======== Input records

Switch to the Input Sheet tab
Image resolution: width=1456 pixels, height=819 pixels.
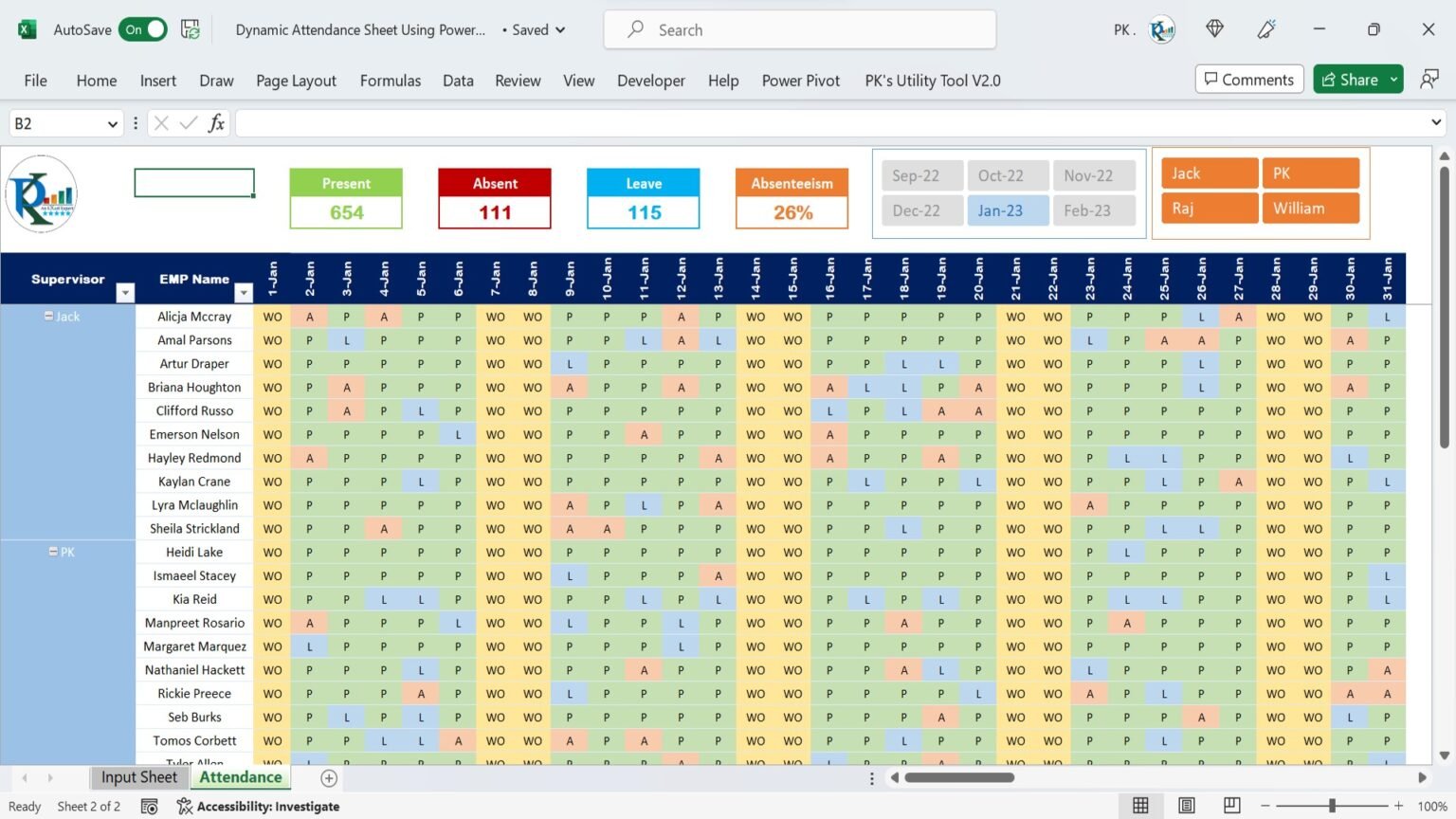(139, 777)
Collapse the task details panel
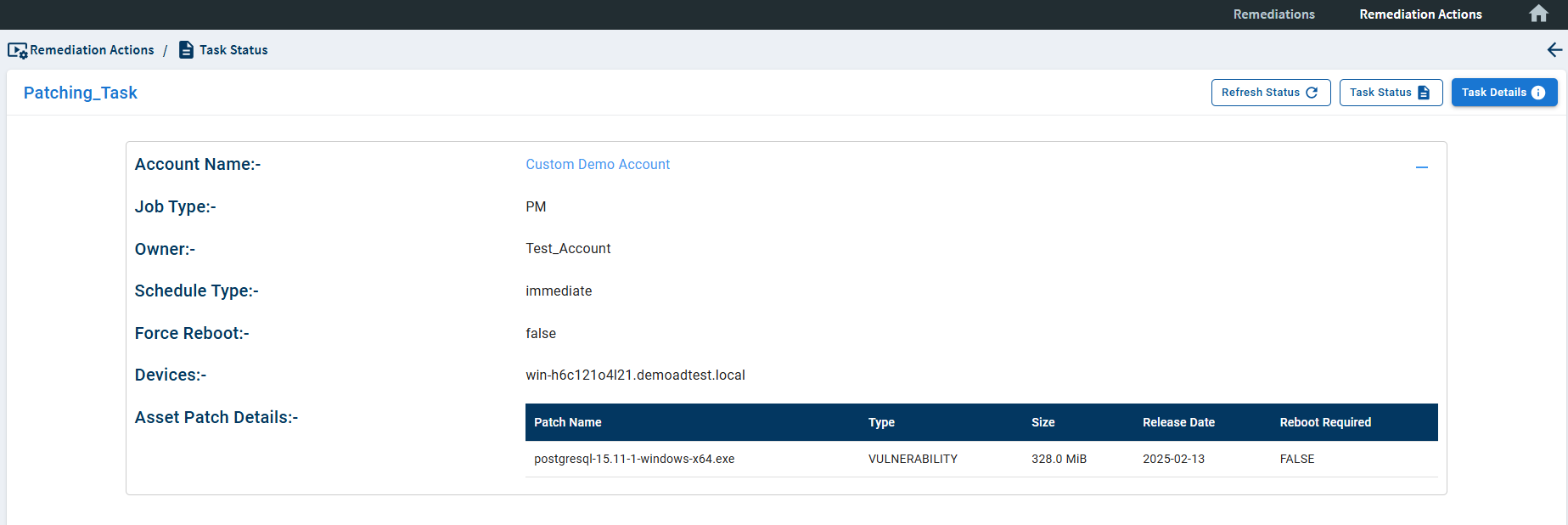Image resolution: width=1568 pixels, height=525 pixels. pyautogui.click(x=1421, y=167)
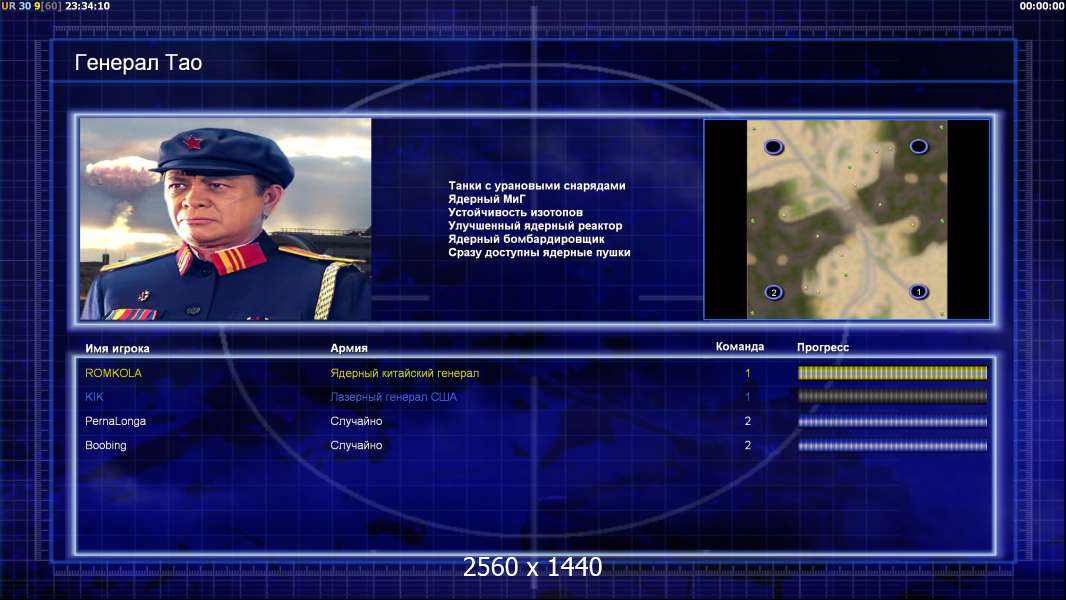Click PernaLonga's blue progress bar
The image size is (1066, 600).
click(x=893, y=421)
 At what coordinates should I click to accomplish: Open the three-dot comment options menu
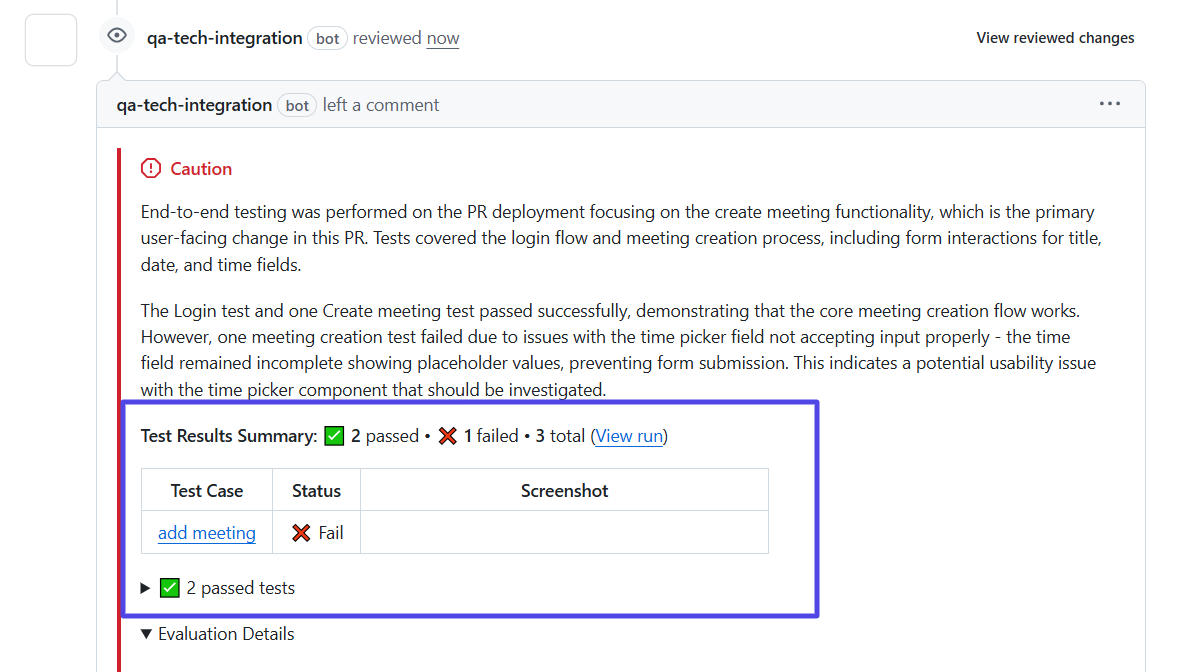coord(1110,104)
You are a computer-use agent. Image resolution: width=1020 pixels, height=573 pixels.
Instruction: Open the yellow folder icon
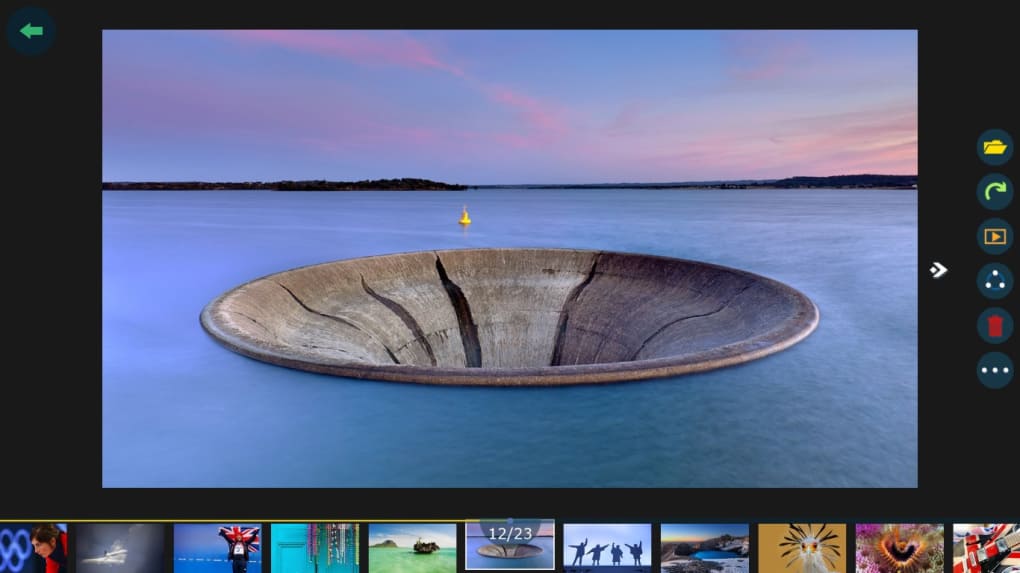click(995, 147)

================

**Your objective**
Extract, verbatim and alone, the lines from the line that contains "You are a computer-use" to the last line of the records, inclusive; drop any picture.

**Written solution**
You are a computer-use agent. Image resolution: width=1020 pixels, height=573 pixels.
Instruction: Open the yellow folder icon
click(995, 147)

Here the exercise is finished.